Accusé de faux et usage de faux : un ex-conservateur des titres immobiliers dit qu’il n’est pas poursuivable

Siégeant en matière pénale au premier degré, la chambre deux du tribunal de grande instance de Matete a statué, le lundi 28 octobre 2013, sur le dossier enrôlé sous le RP 4046. Celui-ci a opposé Ponsaku Makasi à Tundu Zinga et consorts, poursuivis pour faux et usage de faux. En effet, Ponsaku Makasi a reproché à Tundu Zinga,  d’avoir établi le 17 août 2001, en sa qualité de conservateur des titres immobiliers du Mont Amba, un faux certificat d’enregistrement volume A 44 folio 108, est établi pour une parcelle située dans la circonscription de la commune de Limete dont le dernier usage remonte à l’année 2012. Raison pour laquelle, ce conservateur, aujourd’hui à la retraite ainsi que tous ces co-accusés doivent purger leur peine conformément aux recommandations du code pénal congolais. Accusation non admise par l’ancien conservateur des titres immobiliers  du Mont Amba.

 Assisté de son conseil, Tundu a soulevé l’obscurité dans le libellé, le défaut de qualité, la prescription de l’action publique, l’incompétence matérielle du tribunal de grande instance, ainsi que la mauvaise direction.

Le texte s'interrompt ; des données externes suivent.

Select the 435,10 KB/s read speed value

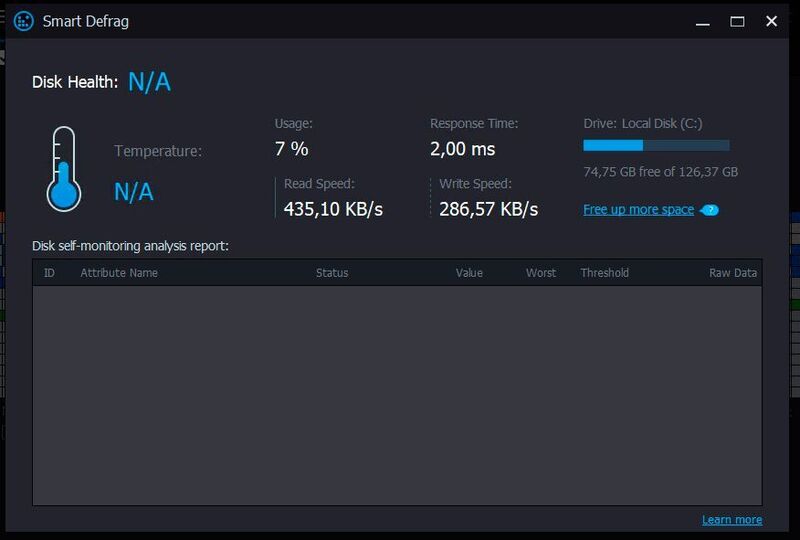[334, 209]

Parlant de la prescription, Tundu a soutenu que l’infraction de faux est punie de six mois à cinq ans et ne peut être évoquée que dans les trois ans qui suivent la commission des faits. Ici, les faits remontent  à 2001 et ne peuvent pas être évoqué en 2013. En plus, en 2001, Tundu n’était pas conservateur des titres immobiliers du Mont Amba. Ce qui démontre que l’action initiée contre lui a été engagée avec légèreté et confirme la mauvaise direction car il n’a fait que la mutation des titres établis par un autre conservateur des titres immobiliers. Poursuivant ses répliques en abordant l’incompétence matérielle du tribunal de grande instance de Matete ainsi que l’obscurité dans le libelle, Tundu Zinga a trouvé injustifié sa présence devant ce tribunal. Pour lui, c’est devant le tribunal de paix qu’il est tenu de répondre des faits qui lui sont reprochés. Lui, qui n’est plus fonctionnaire, ne peut plus répondre devant le tribunal de grande instance pour faux. Et d’ajouter que si l’on doit lui reprocher d’avoir commis un faux en tant que ancien conservateur des titres immobiliers, son usage doit être attribué à d’autres personnes car, il s’agit de deux infractions distinctes. Réplique rejetée par l’organe de la loi. Dans son réquisitoire, le ministère public a estimé que les préalables soulevés par la défense sont recevables mais non fondés. Pour avoir donné les explications sur les faits contenus dans la citation directe, Tundu prouve suffisamment qu’il connaît les faits pour lesquels il est déféré devant la justice. Quant à sa responsabilité sur l’infraction de faux et usage, il est important qu’il soit entendu devant le tribunal de grande instance car, ces infractions sont commises en concours idéal.